Registro Histórico




RUA JOSÉ DO PATROCÍNIO

            Com o crescimento da Vila de São Salvador dos Campos dos Goytacazes, no início do Século XVIII, houve a necessidade de se abrir novas ruas que pudessem interligar os diferentes pontos de suas atividades econômicas e residenciais. O fato começa a ser notado, segundo relato do historiador Júlio Feydit, no livro “Subsídios para a História de Campos dos Goytacazes (Editora Ésquilo, 1979, p. 280, 281), com a descrição de uma demanda entre a Câmara e o alferes Joaquim Vicente dos Reis, que se dizia dono das terras onde seriam abertas novas ruas a partir do aterramento da Lagoa do Rosário, questão somente resolvida por volta de 1820/1821, segundo registro na Folha 65 v, salientando o fato que os camaristas ganharam a causa.
            Dessa forma, podemos imaginar que o projeto das atuais Ruas Conselheiro Otaviano, José do Patrocínio e Rua Visconde de Itaboraí já existiam em 1802. A Cova d´Areia, antiga denominação da Rua do Conselheiro Otaviano, assim era conhecida até mais ou menos os anos 60 do século passado; Não há registro de um nome antiga da Rua José do Patrocínio, o que pode ter acontecido após seu falecimento, em janeiro de 1905, mas a Visconde de Itaboraí, até hoje ainda é nominada de Rua do Leão, pois, oficialmente, era uma homenagem à fazendeira Anna Leão.
            A homenagem a José do Patrocínio é, pois, das mais justas. No seu livro “Gente que é Nome de Rua”, o historiador Waldir Pinto de Carvalho, faz a este vulto histórico (p. 125) uma feliz e sentido alusão, principalmente a seus feitos, uma vez que passou a história com o título de “Tigre da Abolição”. Inclusive, publica sobre ele um soneto de autoria do poeta Claudinier Martins.

### Requisitos:
- a) Extraia, sem qualquer alteração, o trecho do texto sobre a Rua José do Patrocínio que vai de "Com o crescimento" a "ganharam a causa.".
- b) Dê continuidade ao texto sobre a Rua José do Patrocínio a partir do ponto em que ele termina.

### Dados registrados:
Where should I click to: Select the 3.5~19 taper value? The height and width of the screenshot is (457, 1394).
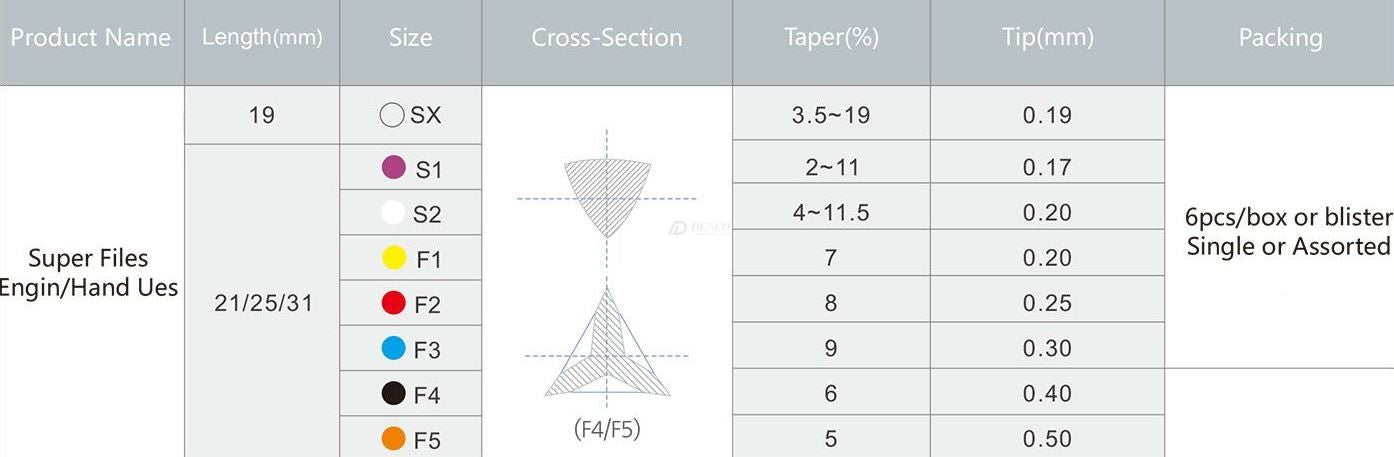point(831,115)
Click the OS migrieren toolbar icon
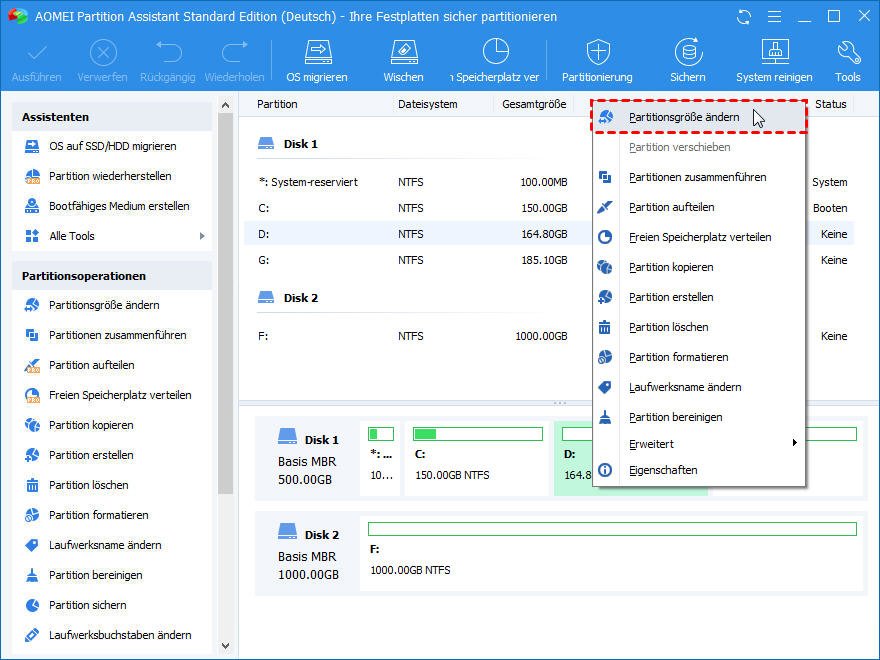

### Resultados esperados:
- a)
Com o crescimento da Vila de São Salvador dos Campos dos Goytacazes, no início do Século XVIII, houve a necessidade de se abrir novas ruas que pudessem interligar os diferentes pontos de suas atividades econômicas e residenciais. O fato começa a ser notado, segundo relato do historiador Júlio Feydit, no livro “Subsídios para a História de Campos dos Goytacazes (Editora Ésquilo, 1979, p. 280, 281), com a descrição de uma demanda entre a Câmara e o alferes Joaquim Vicente dos Reis, que se dizia dono das terras onde seriam abertas novas ruas a partir do aterramento da Lagoa do Rosário, questão somente resolvida por volta de 1820/1821, segundo registro na Folha 65 v, salientando o fato que os camaristas ganharam a causa.

- b)
Grande orador, José do Patrocínio,
Na brônzea tez, no verbo alto e cantante,
Contra o do negro injusto esterquilínio,
Levanta a clava rútila, vibrante.

Da clara voz ninguém, preso ao fascínio,
Resiste, - pura, eustônica, flamante: -
Castiga o mau, condena o latrocínio,
Nos prélios do Direito triunfante.

As mãos do servo quebra insone a algema,
Abate o escravocrata, a potestade
Pleno na glória máxima, suprema.

Erguer-lhe a estátua inútil é vão intento,
Que não supera Sua Majestade:
- Ele é, na cor, o próprio monumento.

            Patrocínio, louvado em livros por muitos escritores, com destaque para seus contemporâneos Godofredo Tinoco, Jorge Renato Pereira Pinto e Herbson Freitas, nasceu em Campos dos Goytacazes no dia 09 de Outubro de 1853, filho do Vigário João Carlos Monteiro e da filha de escravas Dona Justina Maria do Espírito Santo, numa “antiga casa, na Praça do Santíssimo Salvador (onde hoje se encontra o edifício da Justiça Federal), esquina com o Beco do Barroso, atualmente Rua Inácio de Moura” (CARVALHO, p. 127).
            Suas lutas em prol da liberdade dos escravos culminaram com sua presença a assinatura da Lei Áurea, em sessão solene presidida pela Princesa Isabel, encarregada do ato oficial na ausência de D. Pedro II à Europa.
            Pressionado pelos republicanos e vítima de calúnias por parte das classes dominantes, que de repente, se viram sem sua mão de obra escrava, José Carlos do Patrocínio faleceu em 29 de Janeiro de 1905, com apenas 52 anos de idade. Seus restos mortais encontram-se no Panteão dos Heróis, monumento junto ao Palácio da Cultura.


Registro Histórico:

            O centro histórico da cidade de Campos dos Goytacazes foi praticamente consolidado, a partir do Plano Urbanístico do sanitarista Francisco Rodrigues Saturnino de Brito, planejado em 1902, muito embora as obras de organização urbana somente tenham sido iniciadas após 1906, como registra a pesquisa da Dra. Teresa de Jesus Peixoto Faria, no texto “As reformas urbanas de Campos e suas contradições”.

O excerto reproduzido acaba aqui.